> **Selected text**
----
How to generate a sample from $p(x)$?

Let's first see how Matlab samples from a $p(x)$. In Matlab, there are several common probability distributions.

Try univariate Gaussian distribution

p= normpdf(linspace(xmin , xmax , num_of_points) , mean, standard_deviation);%PDF
c= normcdf(linspace(xmin , xmax , num_of_points) , mean, standard_deviation);%CDF
y=normrnd(mean, standard_deviation,number_of_samples, 1);%Random Number Generating Method

Try PDF:

x=linespace(-1,1,1000);
p=normpdf(x ,0, 1);
plot(x,p);

Note: linespace returns a vector which is usually accessed like this

x(1)%the first elem, not x(0)
x(:)
x(1,:)

Try RSM:

y=normrnd(0, 1,100, 1);%试试采10000个样本
hist( y , 20 );%20 bars

Try univariate uniform distribution

p= unifpdf(linspace(xmin , xmax , num_of_points) , a,b);%PDF
c= unifcdf(linspace(xmin , xmax , num_of_points) , a,b);%CDF
y=unifrnd(a,b,number_of_samples, 1);%RNG

Try PDF:

x=linespace(-10,10,1000);
p= unifpdf(x ,-5,5);
plot(x,p);

Try RSM:

y=unifrnd(-5, 5,100, 1);%试试采10000个样本
hist( y , 20 );%20 bars

Matlab provides random number generating functions for some standard $p(x)$, it doesn't provide us sampling functions for a general $p(x)$. Here I show some common sampling methods.

Inverse Transform Sampling(ITS)

with descret variables

This method generates random numbers from any probability distribution given the inverse of its cumulative distribution function. The idea is to sample uniformly distributed random numbers (between 0 and 1) and then transform these values using the inverse cumulative distribution function(InvCDF)(which can be descret or continous). If the InvCDF is descrete, then the ITS method just requires a table lookup, like shown in Table 1.

Table 1. Probability of digits observed in human random digit generation experiment

There is a method called randsample in Matlab that can implement the sampling process using the Table 1. See the code below.

%Note: The randsample doesn't defaultly exist in Octave-core package, install statistic package from http://octave.sourceforge.net/statistics/ before using randsample.

% probabilities for each digit
theta=[0.000; ... % digit 0
0.100; ... % digit 1
0.090; ... % digit 2
0.095; ... % digit 3
0.200; ... % digit 4
0.175; ... % digit 5
0.190; ... % digit 6
0.050; ... % digit 7
0.100; ... % digit 8
0.000]; seed = 1; rand( 'state' , seed );% fix the random number generator
K = 10000;% let's say we draw K random values
digitset = 0:9;
Y = randsample(digitset,K,true,theta);
figure( 1 ); clf;
counts = hist( Y , digitset );
bar( digitset , counts , 'k' );
xlim([-0.5 9.5]);
xlabel( 'Digit' );
ylabel( 'Frequency' );
title( 'Distribution of simulated draws of human digit generator' );
pause;

Instead of using the built-in functions such as randsample or mnrnd, it is helpful to consider how to implement the underlying sampling algorithm using the inverse transform method which is:

(1) Calculate $F(X)$.
----
> **Listing**
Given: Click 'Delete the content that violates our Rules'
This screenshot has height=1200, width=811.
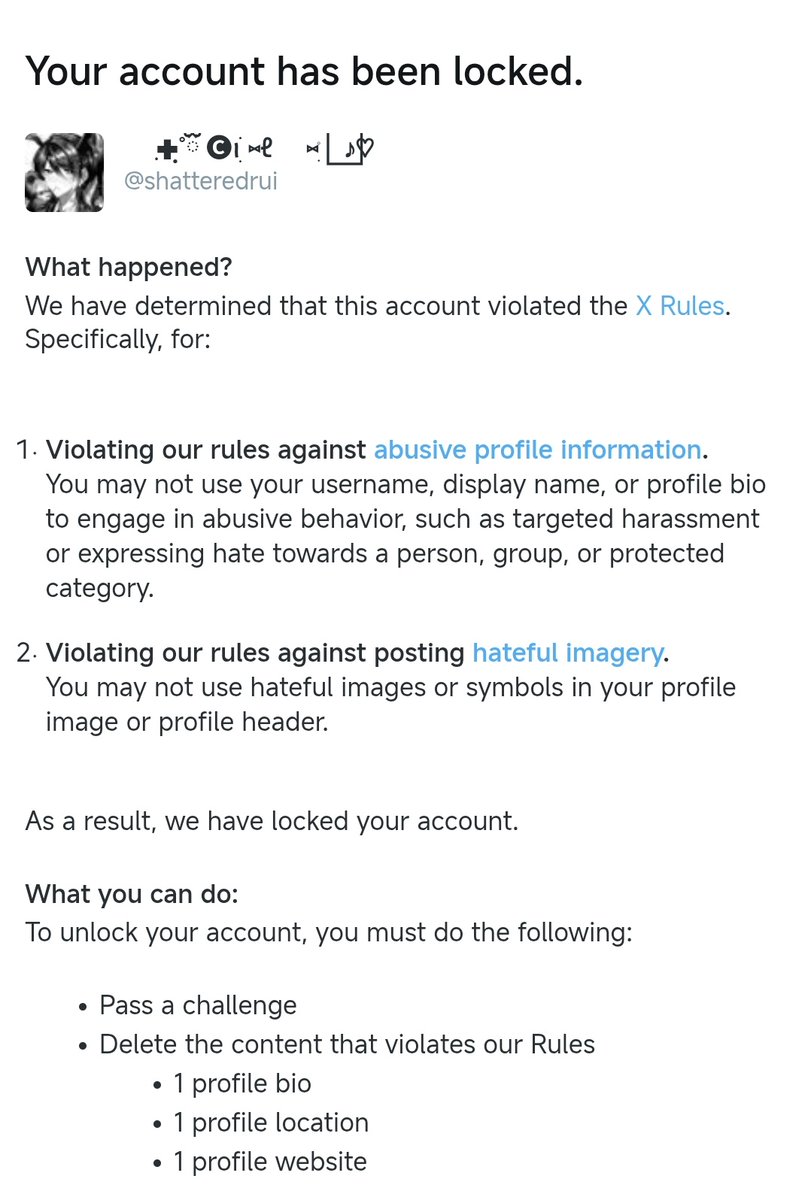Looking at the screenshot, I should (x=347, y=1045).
----
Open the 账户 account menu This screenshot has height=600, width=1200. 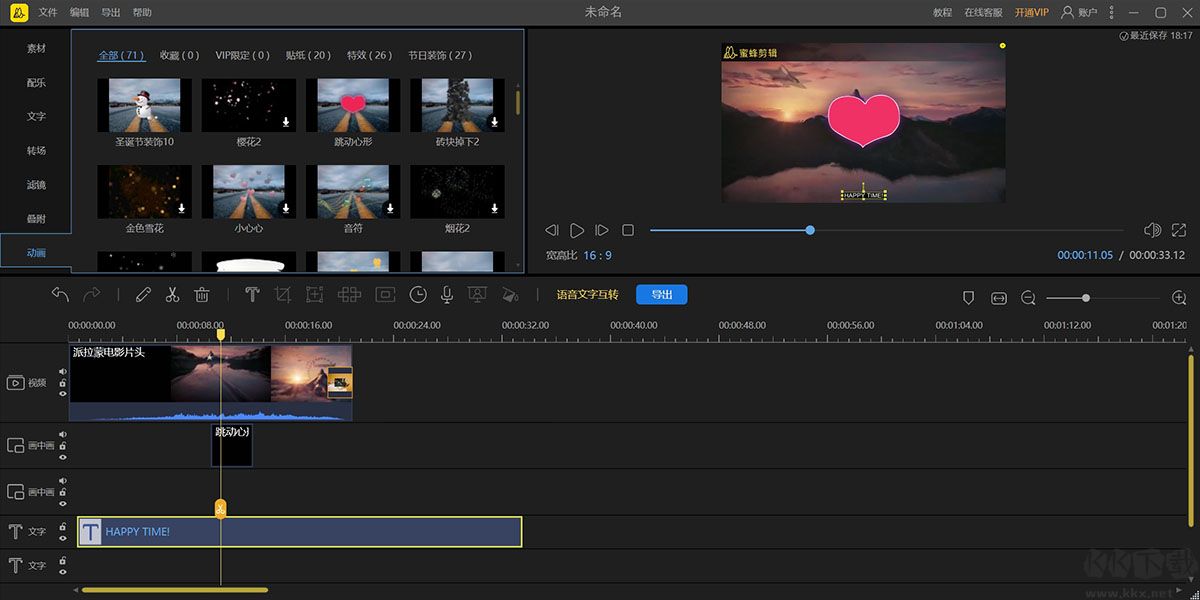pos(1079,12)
----
> **To be done**
1. Set down everything in the Matlab sampling text from "Table 1. Probability of" down to "before using randsample.".
2. List the functions that the Matlab sampling text gives for the PDF, the CDF and random number generation of the univariate Gaussian and univariate uniform distributions.
3. Continue the Matlab sampling text from its last sentence, "(1) Calculate $F(X)$."

> **Responses to the exercise**
1.
Table 1. Probability of digits observed in human random digit generation experiment

There is a method called randsample in Matlab that can implement the sampling process using the Table 1. See the code below.

%Note: The randsample doesn't defaultly exist in Octave-core package, install statistic package from http://octave.sourceforge.net/statistics/ before using randsample.

2.
- normpdf
- normcdf
- normrnd
- unifpdf
- unifcdf
- unifrnd

3.
(2) Sample u from Uniform(0,1).

(3) Get a sample $x^{i}$ of $P(X)$, which is $F(u)^{-1}$.

(4) Repeat (2) and (3) until we get enough samples.

Note: For discrete distributions, $F(X)^{-1}$ is discrete, the way to get a sample $x^{i}$ is illustrated below where $u=0.8,~x^{i}=6$ .

with continuous variables

This can be done with the following procedure:

(1) Draw U ∼ Uniform(0, 1).

(2) Set $X=F(U)^{-1}$

(3) Repeat

For example, we want to sample random numbers from the exponential distribution where  its CDF is F (x|λ) = 1 − exp(−x/λ) . Then $F(u|\gamma)^{-1}=-log(1-u)\gamma$. Therefore replace $F(U)^{-1}$ with $F(u|\gamma)^{-1}$.

p=-log(1-unifrnd(0,1,10000,1))*2;
hist(p,30);

Reject Sampling

Applied situation: impossible/difficult to compute CDF of $P(X)$.

Advantage: unlike MCMC, it doesn't require of any “burn-in” period, i.e., all samples obtained during sampling can immediately be used as samples from the target distribution $p(\theta)$.

Based on the Figure above, the method is:

(1) Choose a proposal distribution q(θ) that is easy to sample from.

(2) Find a constant c such that cq(θ) ≥ p(θ) for all θ.

(3) Draw a proposal θ from q(θ).

(4) Draw a u from Uniform[0, cq(θ)].

(5) Reject the proposal if u > p(θ), accept otherwise. Actually, since u is sampled from Uniform[0, cq(θ)], it is equal to state like this " Reject if $u\in[p(\theta),cq(\theta)]$, accept otherwise".

(6) Repeat steps 3, 4, and 5 until desired number of samples is reached; each accepted sample $\theta$ is a draw from p(θ).

For example

then the code is

k=100000;%draw k samples
c=2;
theta_vec=unifrnd(0,1,k,1)%gen a proposal vector from q($\theta$)
cq_vec=c*unifpdf(theta_vec);%cq(theta) vector
p_vec=2*theta_vec;%p(theta) vector
u_vec=[];
for cq=cq_vec
u_vec=[u_vec;unifrnd(0,cq)];
end
r=theta_vec.*(u_vec<p_vec);
r(r==0)=[];%remove the “0” elements
hist(r,20);

MCMC Sampling

Before getting to know MCMC sampling, we first get to know Monte Carlo Integration and Markov Chain.

  For example:

%Implement the Markov Chain involving x under Beta(200(0.9x^((t-1))+0.05),200(1-0.9x^((t-1)-0.05))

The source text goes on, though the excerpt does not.